─── Data to process ───

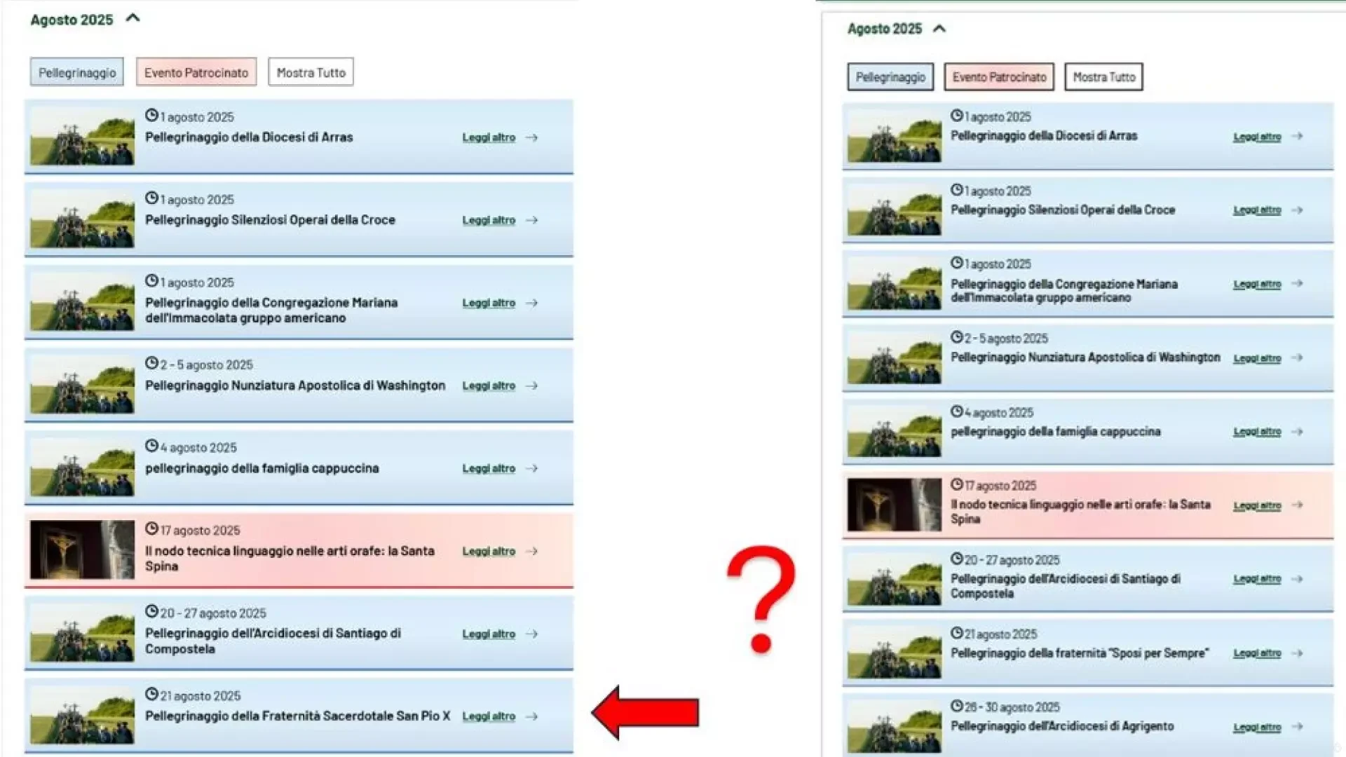Image resolution: width=1346 pixels, height=757 pixels.
Task: Select right Mostra Tutto filter
Action: click(x=1103, y=77)
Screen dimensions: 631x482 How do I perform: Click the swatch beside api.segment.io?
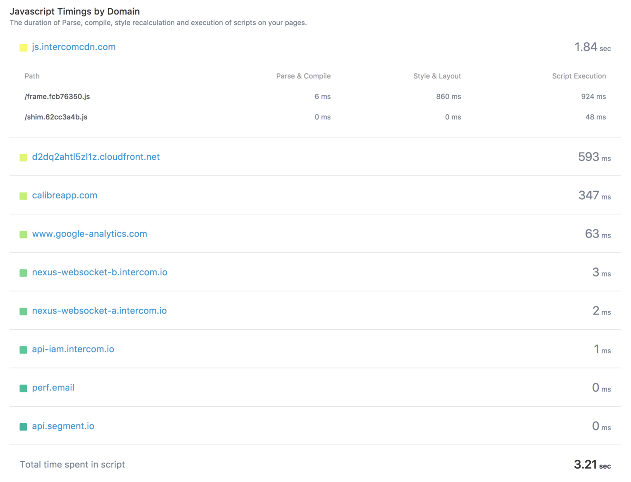click(23, 426)
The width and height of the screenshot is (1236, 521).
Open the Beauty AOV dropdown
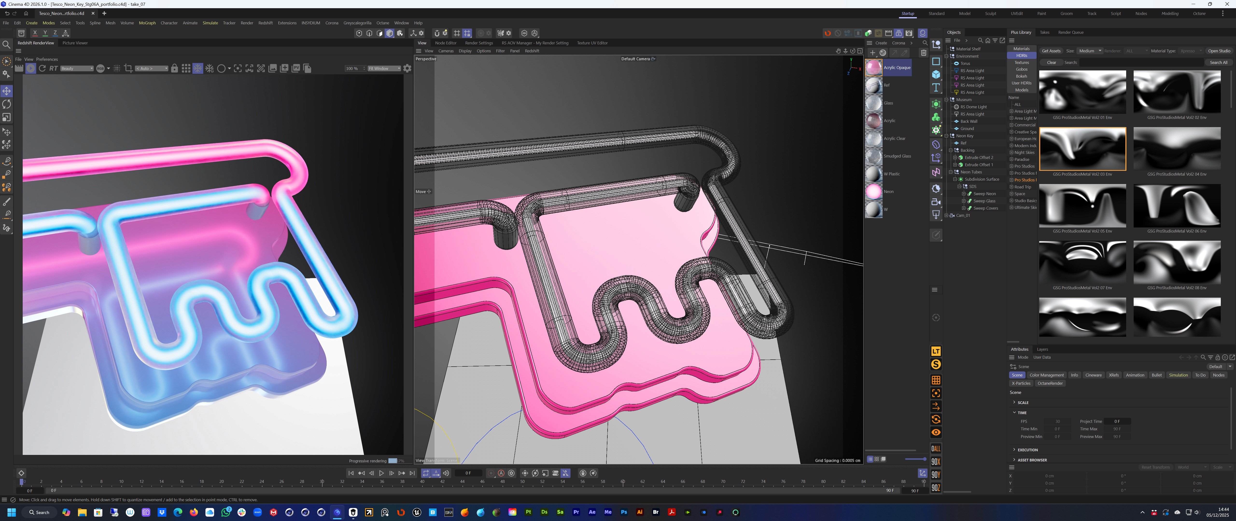pos(77,69)
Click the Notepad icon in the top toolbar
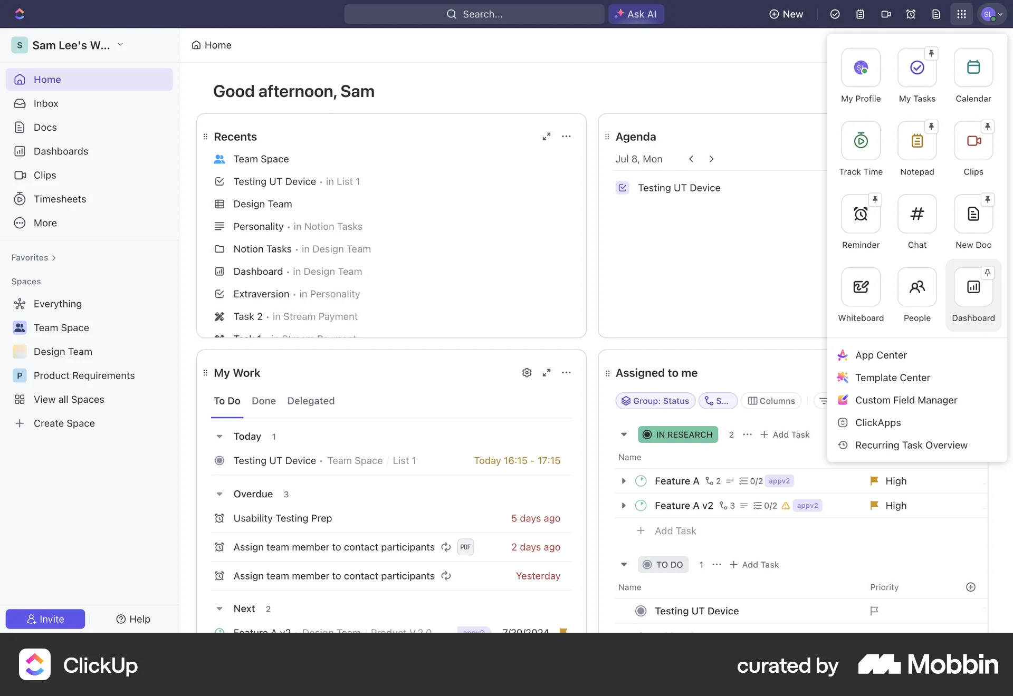1013x696 pixels. click(860, 14)
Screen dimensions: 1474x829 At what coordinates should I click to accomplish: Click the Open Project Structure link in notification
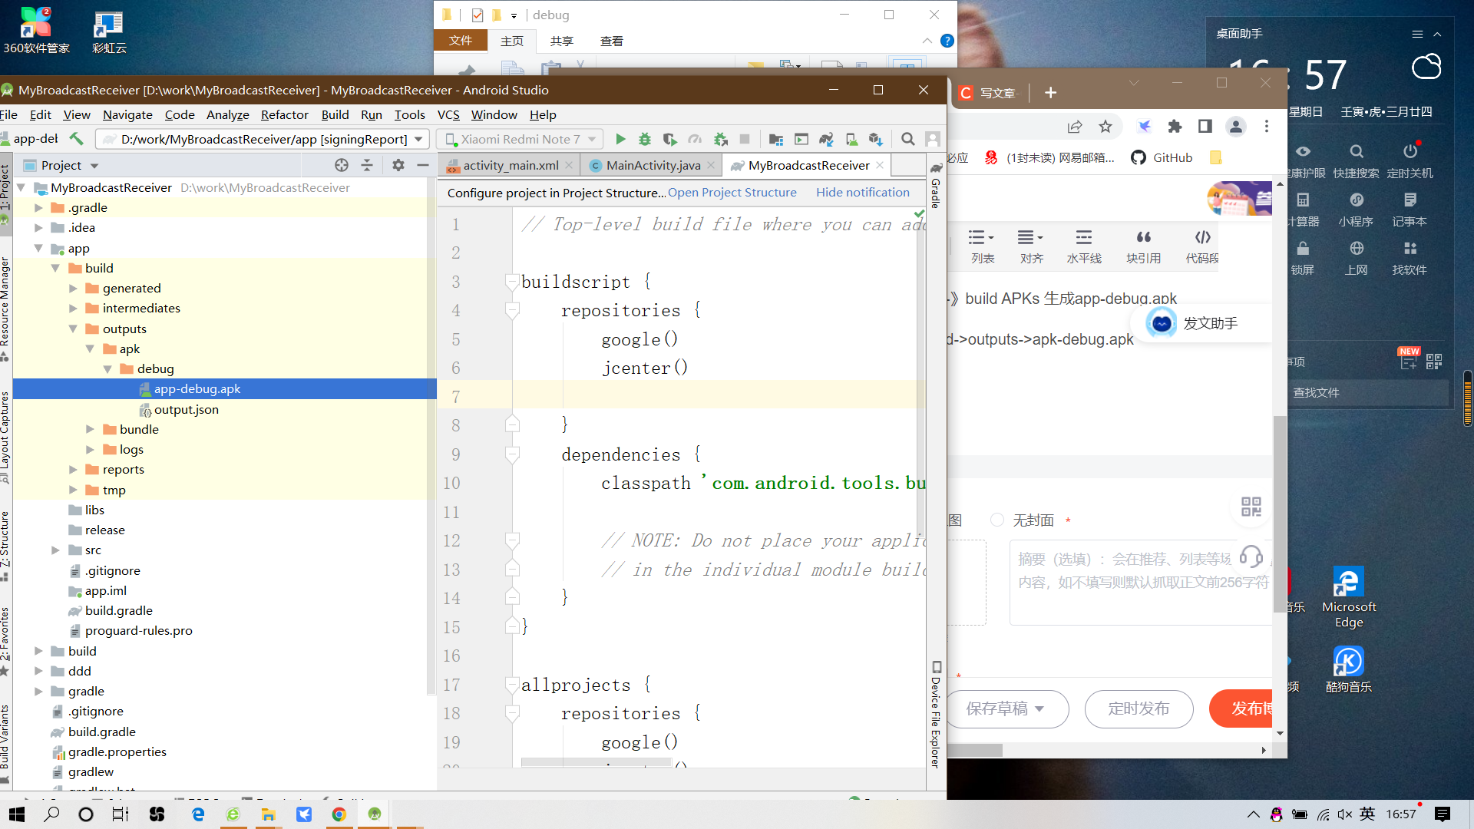732,193
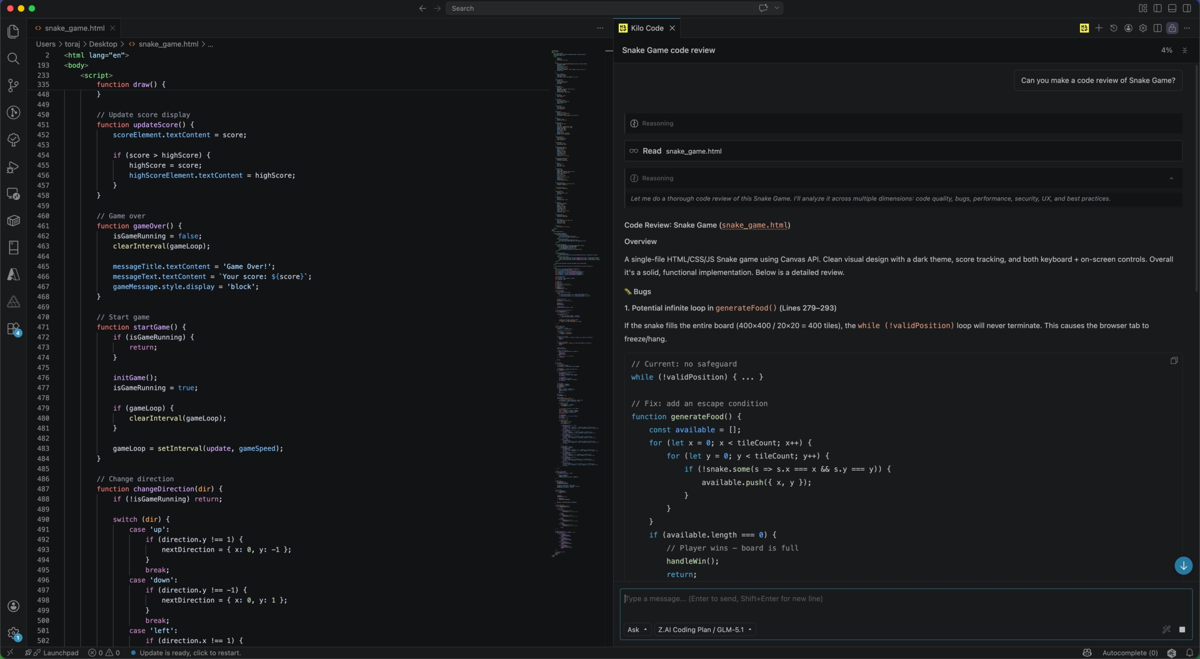Click the enhance prompt wand icon
The height and width of the screenshot is (659, 1200).
click(1166, 629)
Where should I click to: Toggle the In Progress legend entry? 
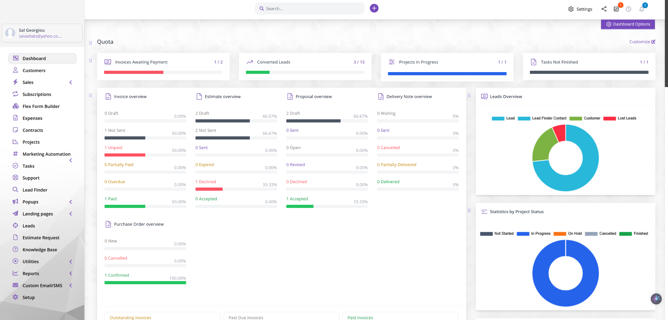coord(533,234)
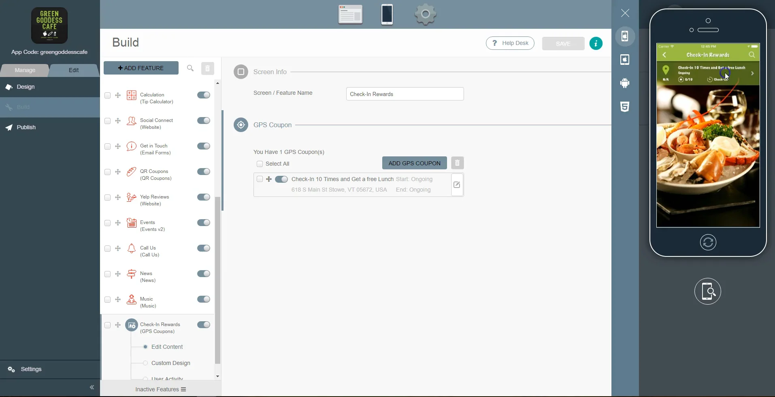Switch to the Manage tab

point(25,70)
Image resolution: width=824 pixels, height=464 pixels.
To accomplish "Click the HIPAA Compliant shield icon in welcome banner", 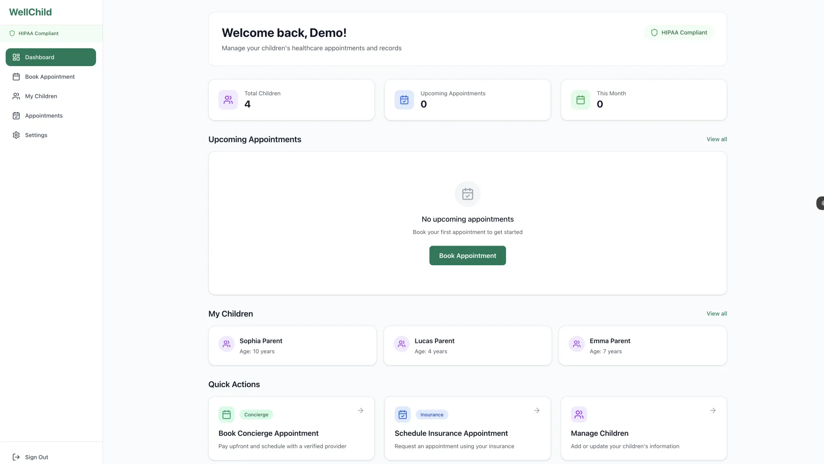I will (654, 32).
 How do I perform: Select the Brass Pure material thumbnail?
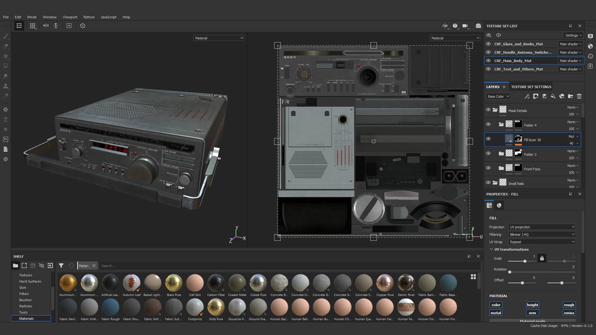(174, 283)
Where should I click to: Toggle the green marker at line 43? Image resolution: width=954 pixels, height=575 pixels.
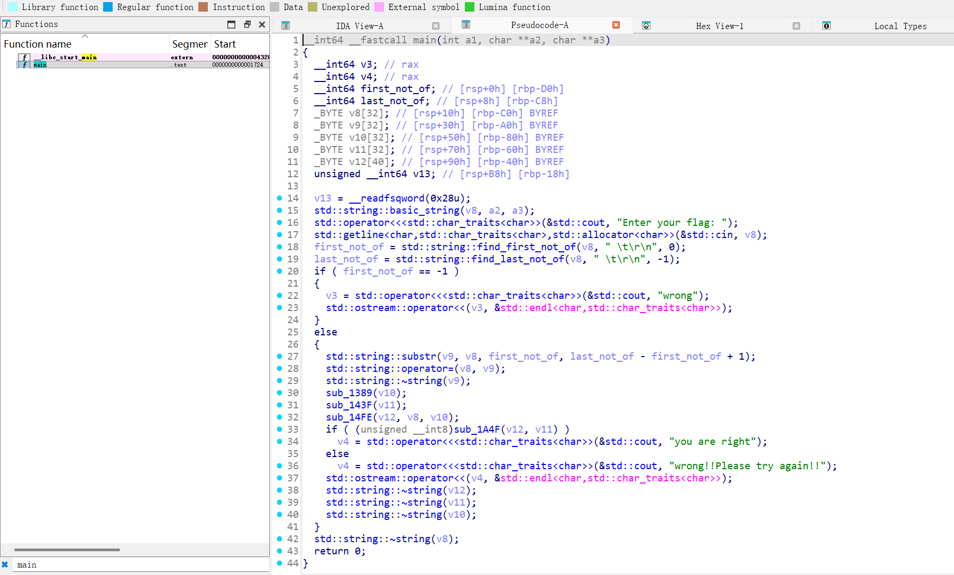click(x=280, y=551)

───

- [Description of the task] Write out exactly the lines from the one containing "How do I perform: Select" through the last line of the records above, both ends included, and leave out any pictures.

- [Exercise response]
 How do I perform: Select the Brass Pure material thumbnail?
(174, 283)
Where should I click to: Toggle the green marker at line 43? Image resolution: width=954 pixels, height=575 pixels.
click(x=280, y=551)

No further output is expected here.